Alors que toute forme de rassemblement est totalement interdite, les autorités ont accordé à ces partis politiques une autorisation pour renouveler leurs instances dirigeantes. Ainsi, le RND a-t-il tenu un congrès extraordinaire les 28 et 29 mai et, les 30 et 31 mai, ce fut au tour du FLN d’organiser une session de son Comité central. Interrogé par Sputnik sur l’urgence d’une telle rencontre, Abdelhamid Si Affif, député et membre du Comité central du FLN, a précisé que «l’inertie avait trop duré» et qu’il était donc «nécessaire de relancer très vite le parti».

«Le FLN ne pouvait rester éternellement dans cette situation, d’autant plus que la date du congrès expirait le 30 mai.

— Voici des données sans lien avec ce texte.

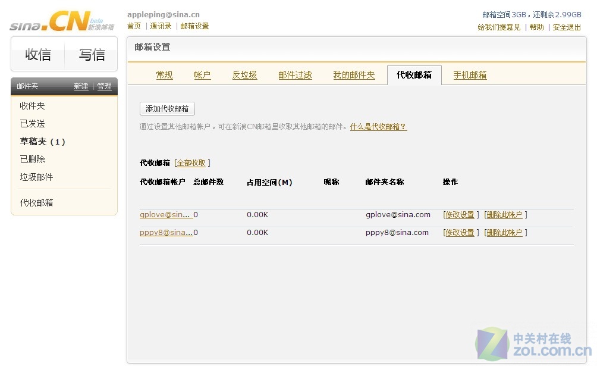
Task: Open 通讯录 from the top menu
Action: click(160, 26)
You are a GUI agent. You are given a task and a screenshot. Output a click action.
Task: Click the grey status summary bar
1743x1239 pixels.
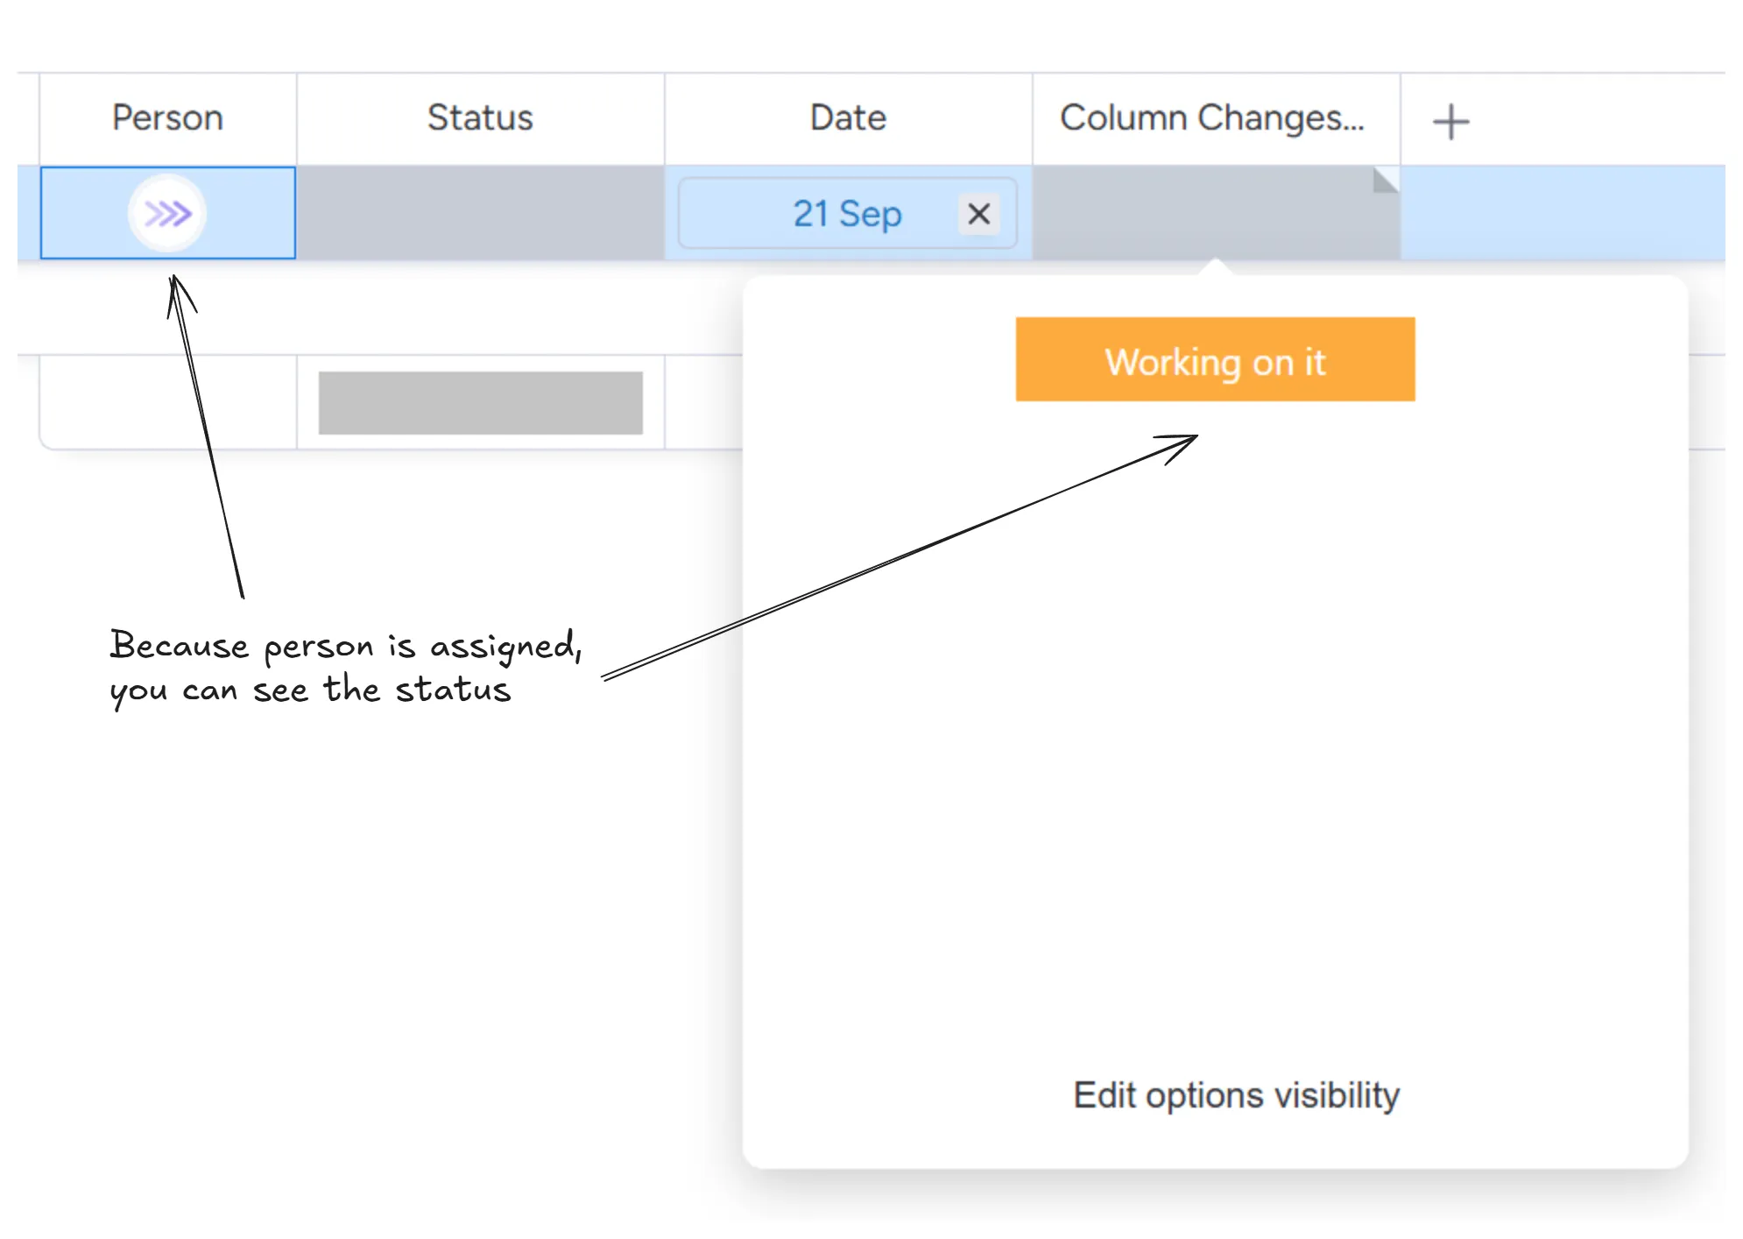(x=480, y=403)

D’où la décision de réunir le Comité central pour régler ce problème de vide en élisant un nouveau secrétaire général et d’adopter une résolution afin de proroger de six mois la tenue du prochain congrès», indique-t-il à Sputnik.

Au terme de ces rencontres politiques, Tayeb Zitouni, ancien maire d’Alger, a pris la direction du RND et le député Baadji Abou El Fadhel a été propulsé à la tête du FLN. Il faut dire que l’année 2019 a été particulièrement houleuse pour ces deux partis politiques.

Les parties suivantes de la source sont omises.